153! Thanks for the warning. I’m along on Thursday and was expecting anything from 80 to 120. I’m sure that Coopers at the end of the day is especially welcoming…..
Just remember when blogging afterwards to repeat “I must NOT bite the hand that feeds me”…
Thanks for the update Jamie. With the start of the IWC judging this week there has been quite a bit of chatter about it on blogs and twitter. Vocal exponents of the competition tell us of the strengths of the competition, usually in comparison with the Decanter Awards. But 153 wines in one day? Even if you worked a solid eight hours 9am-5pm (with no lunch break or similar) that’s about one wine every three minutes. Obviously the reality is each wine receives a lot less time than that. Is that an appropriate way to judge wine?
Chris, this is the strength of the IWC – there are two rounds. Each wine gets tasted at least twice.
This week, our goal is to sort out the potential medal winning wines from the rest. It’s a simple binary choice: we’re not writing detailed tasting notes, or assigning final grades on each glass.

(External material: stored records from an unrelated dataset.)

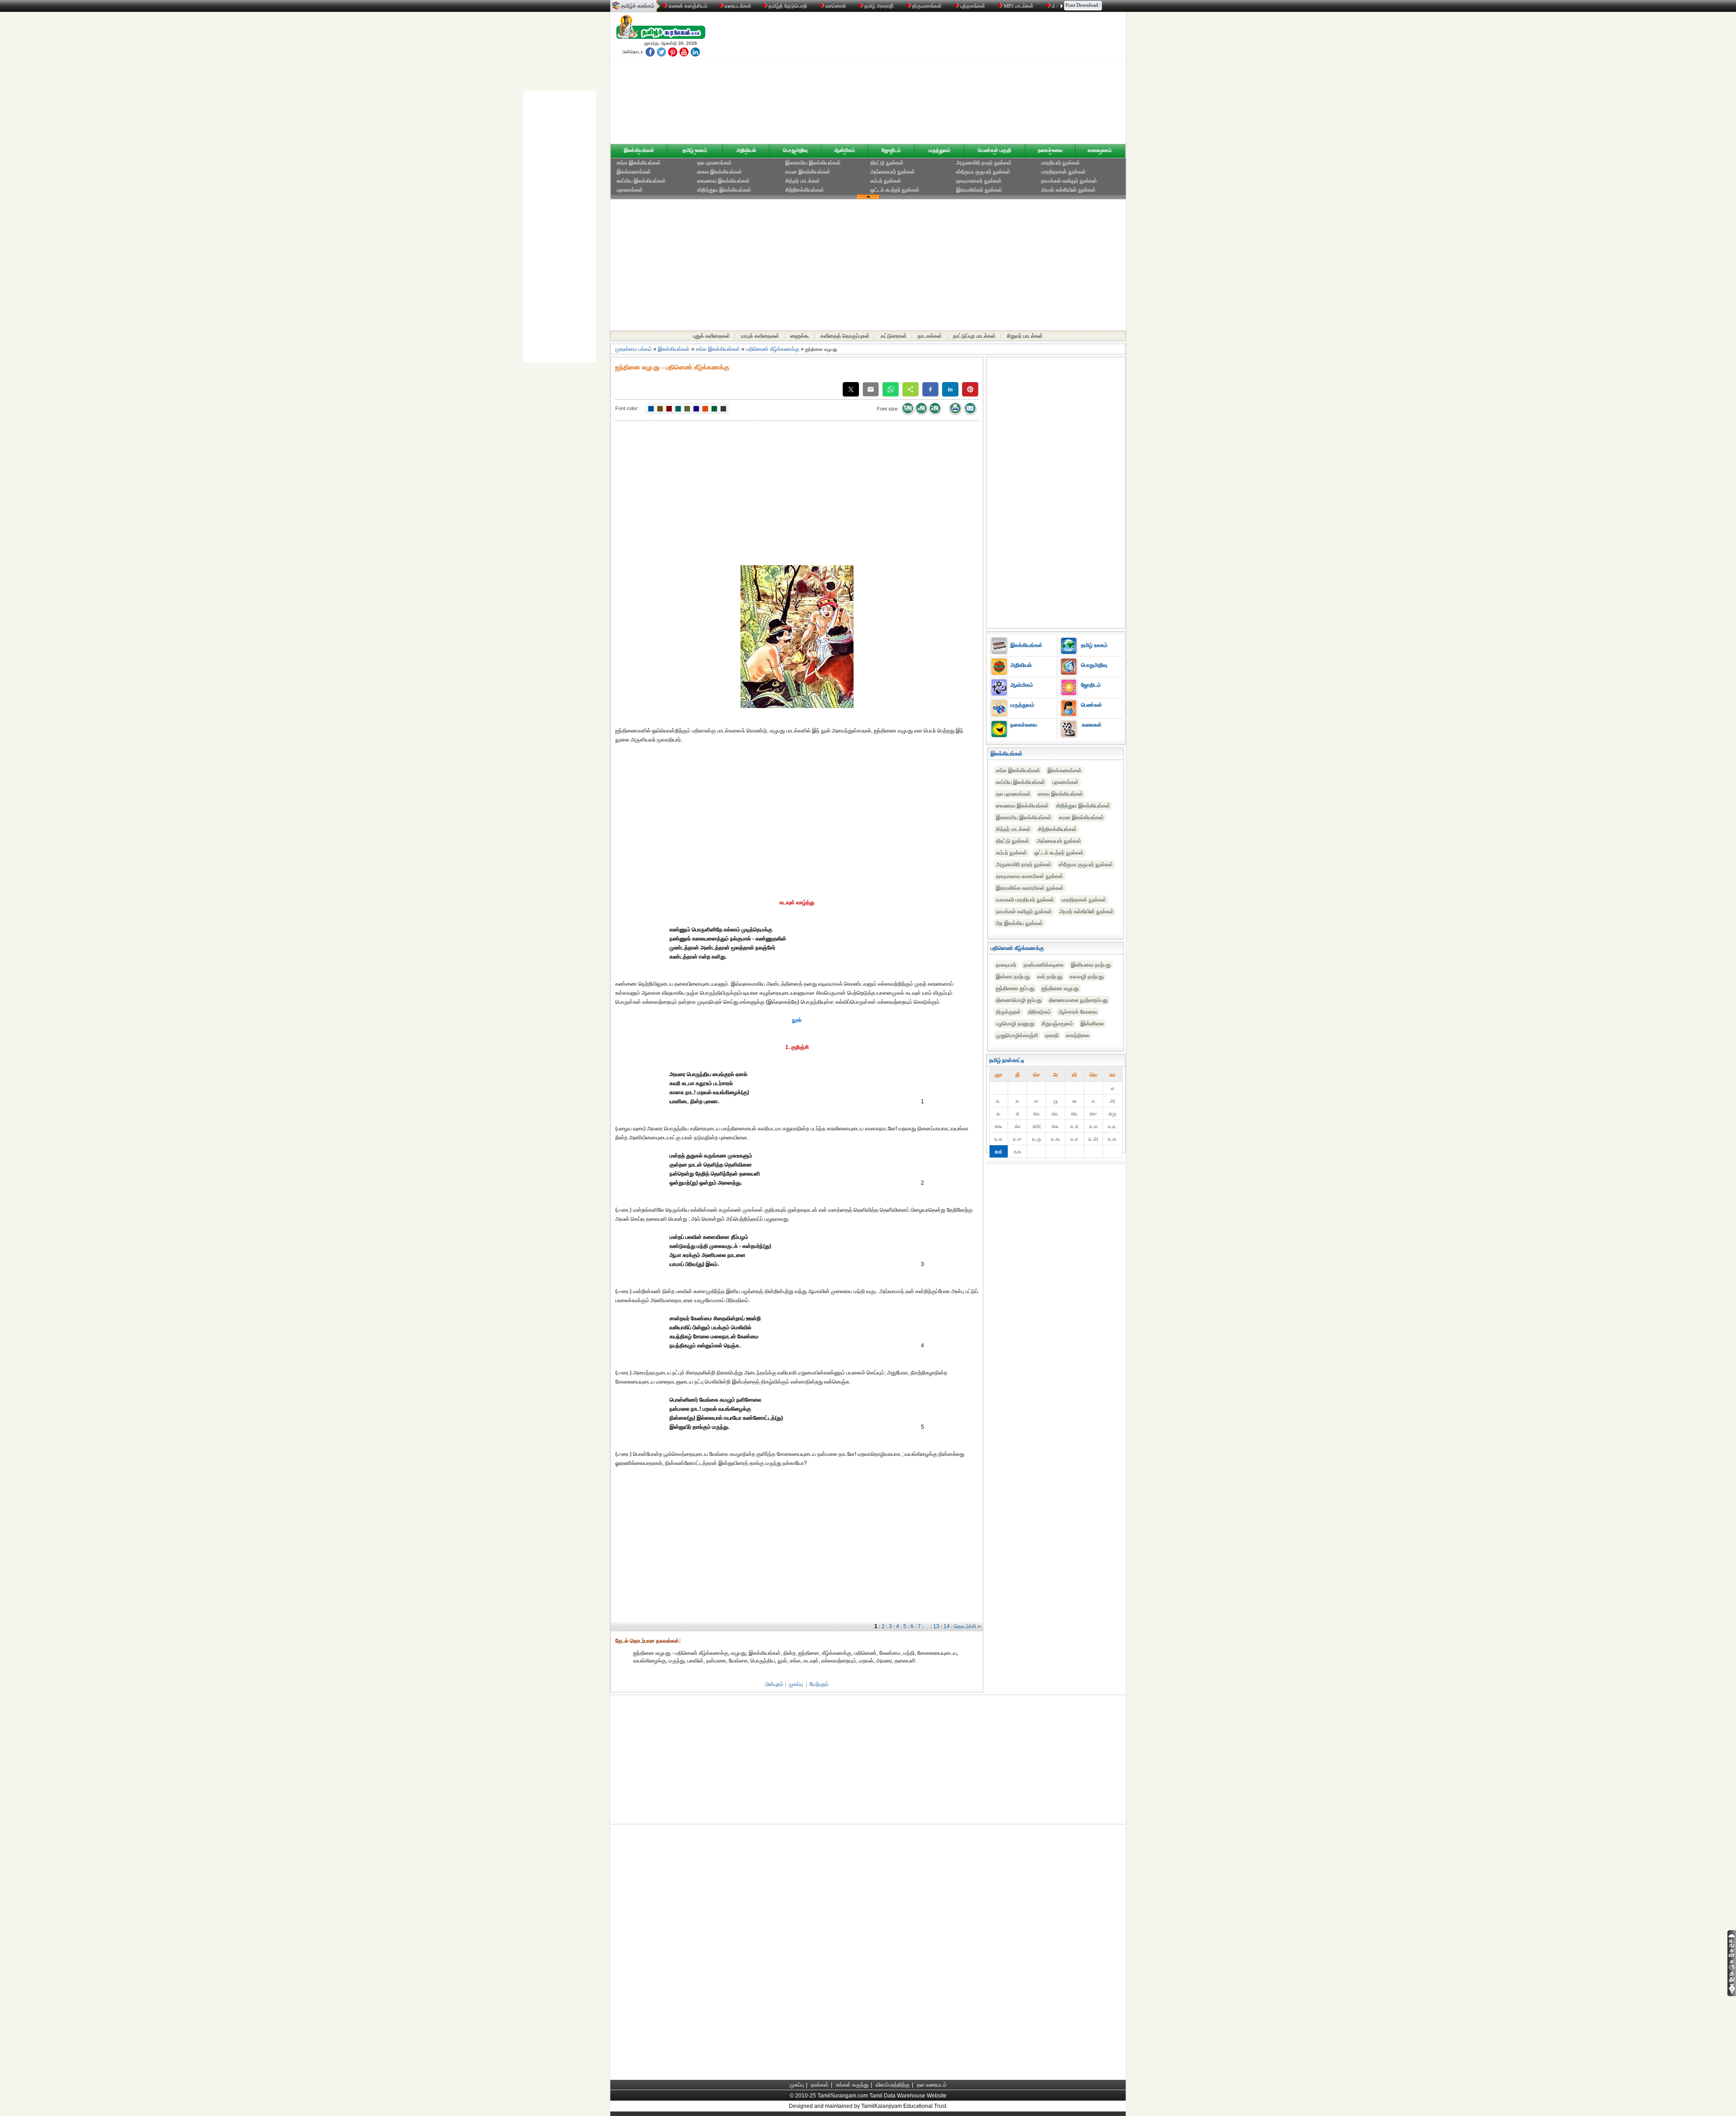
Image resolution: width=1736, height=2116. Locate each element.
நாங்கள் (820, 2085)
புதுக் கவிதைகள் (711, 336)
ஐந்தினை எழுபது (1060, 988)
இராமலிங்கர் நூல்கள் (979, 190)
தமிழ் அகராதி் (879, 6)
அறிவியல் (746, 150)
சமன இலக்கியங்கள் (807, 172)
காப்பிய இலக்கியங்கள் (641, 181)
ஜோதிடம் (891, 150)
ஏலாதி (1052, 1035)
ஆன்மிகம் (844, 150)
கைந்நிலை (1078, 1035)
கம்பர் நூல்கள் (885, 181)
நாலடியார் (1006, 965)
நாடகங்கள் (930, 336)
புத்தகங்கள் (972, 6)
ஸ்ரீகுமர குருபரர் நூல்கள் (983, 172)
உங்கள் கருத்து (852, 2085)
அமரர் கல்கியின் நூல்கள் (1068, 190)
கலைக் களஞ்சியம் (687, 6)
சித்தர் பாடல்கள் (802, 181)
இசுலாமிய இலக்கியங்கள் (813, 163)
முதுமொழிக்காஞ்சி (1017, 1035)
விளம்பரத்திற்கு (893, 2085)
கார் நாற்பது (1049, 976)
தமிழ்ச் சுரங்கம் (638, 6)
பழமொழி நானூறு (1015, 1023)
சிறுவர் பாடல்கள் (1025, 336)
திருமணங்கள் (927, 6)
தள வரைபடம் (932, 2085)
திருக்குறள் (1008, 1012)
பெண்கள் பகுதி (994, 150)
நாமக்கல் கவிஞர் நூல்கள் (1069, 181)
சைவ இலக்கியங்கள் (719, 172)
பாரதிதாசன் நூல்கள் (1063, 172)
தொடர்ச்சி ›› (967, 1626)
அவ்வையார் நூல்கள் (892, 172)
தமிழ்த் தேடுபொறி (787, 6)
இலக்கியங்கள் (639, 150)
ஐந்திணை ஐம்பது (1015, 988)
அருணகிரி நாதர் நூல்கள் (984, 163)
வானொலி (835, 6)
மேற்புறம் (819, 1684)
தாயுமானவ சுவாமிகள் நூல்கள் (1029, 876)
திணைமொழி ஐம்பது (1019, 1000)
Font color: (627, 408)
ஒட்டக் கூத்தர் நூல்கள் (895, 190)
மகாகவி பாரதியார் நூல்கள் (1025, 900)
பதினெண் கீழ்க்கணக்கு (772, 349)
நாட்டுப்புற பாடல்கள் (974, 336)
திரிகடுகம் (1039, 1012)
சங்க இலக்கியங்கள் (639, 163)
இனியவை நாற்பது (1091, 965)
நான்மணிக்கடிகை (1044, 965)
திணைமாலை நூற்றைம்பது (1078, 1000)
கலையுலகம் (1100, 150)
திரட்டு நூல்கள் (887, 163)
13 (936, 1626)
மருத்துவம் (939, 150)
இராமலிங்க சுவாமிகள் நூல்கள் (1030, 888)
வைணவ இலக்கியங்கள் (723, 181)
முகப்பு (796, 1684)
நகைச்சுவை (1050, 150)
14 (946, 1626)
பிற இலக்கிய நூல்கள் (1019, 923)
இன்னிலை (1092, 1023)
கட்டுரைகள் (894, 336)
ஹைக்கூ (800, 336)
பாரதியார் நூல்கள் (1060, 163)
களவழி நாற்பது (1087, 976)
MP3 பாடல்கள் (1018, 6)
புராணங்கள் (630, 190)
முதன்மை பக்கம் (633, 349)
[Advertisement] (954, 80)
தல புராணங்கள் (714, 163)
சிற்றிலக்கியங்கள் (804, 190)
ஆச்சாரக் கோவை (1077, 1012)
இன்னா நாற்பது (1013, 976)
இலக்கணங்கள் (634, 172)
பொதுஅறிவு (795, 150)
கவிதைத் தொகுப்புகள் (845, 336)
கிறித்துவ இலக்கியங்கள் (724, 190)
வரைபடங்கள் (737, 6)
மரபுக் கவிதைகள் (760, 336)
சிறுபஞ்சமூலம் (1057, 1023)
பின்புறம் (774, 1684)
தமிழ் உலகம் (695, 150)
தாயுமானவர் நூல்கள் (979, 181)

The wines that each panel deems not worthy of a medal are sent to the co-chairs, who then check that decent wines haven’t been overlooked.
The rest will go through to the second round of judging next week, when fewer wines will be tasted in a day.
My panel has gone through a larger number of wines than most panels with – in part, this reflects the fact that some flights have been easier to judge, and in part that we’ve been working pretty hard.
Please correct one basic error in your original post.
The Decanter Awards are bigger than the IWC, having overtaken them last year.
This is why the IWC was forced to change its description, and start calling itself the “most influential” wine competition, rather than the biggest.
Are they bigger this year? The IWC entries have grown this year from last.
Also, Decanter just have five days of tasting; IWC have 9, plus an extra day for the trophy tasting. I don’t know how many judges Decanter use, but their venue is quite a bit smaller.
Anyway, I don’t want this to turn into a squabble between the IWC and DWWA – the trade is big enough for two competitions – it’s just a shame that they are scheduled concurrently because it would be nice for experienced tasters to be able to judge both. And it’s also a shame (if it is true) that Decanter contract their panel chairs so they aren’t allowed to taste in any other UK competitions (so I have heard).
And let’s not forget the UK’s third competition running concurrently, the IWSC.
153 wines… whewh. Must’ve been one hell of a day and morning, haha.
Are you going to give us a top X of your favourites??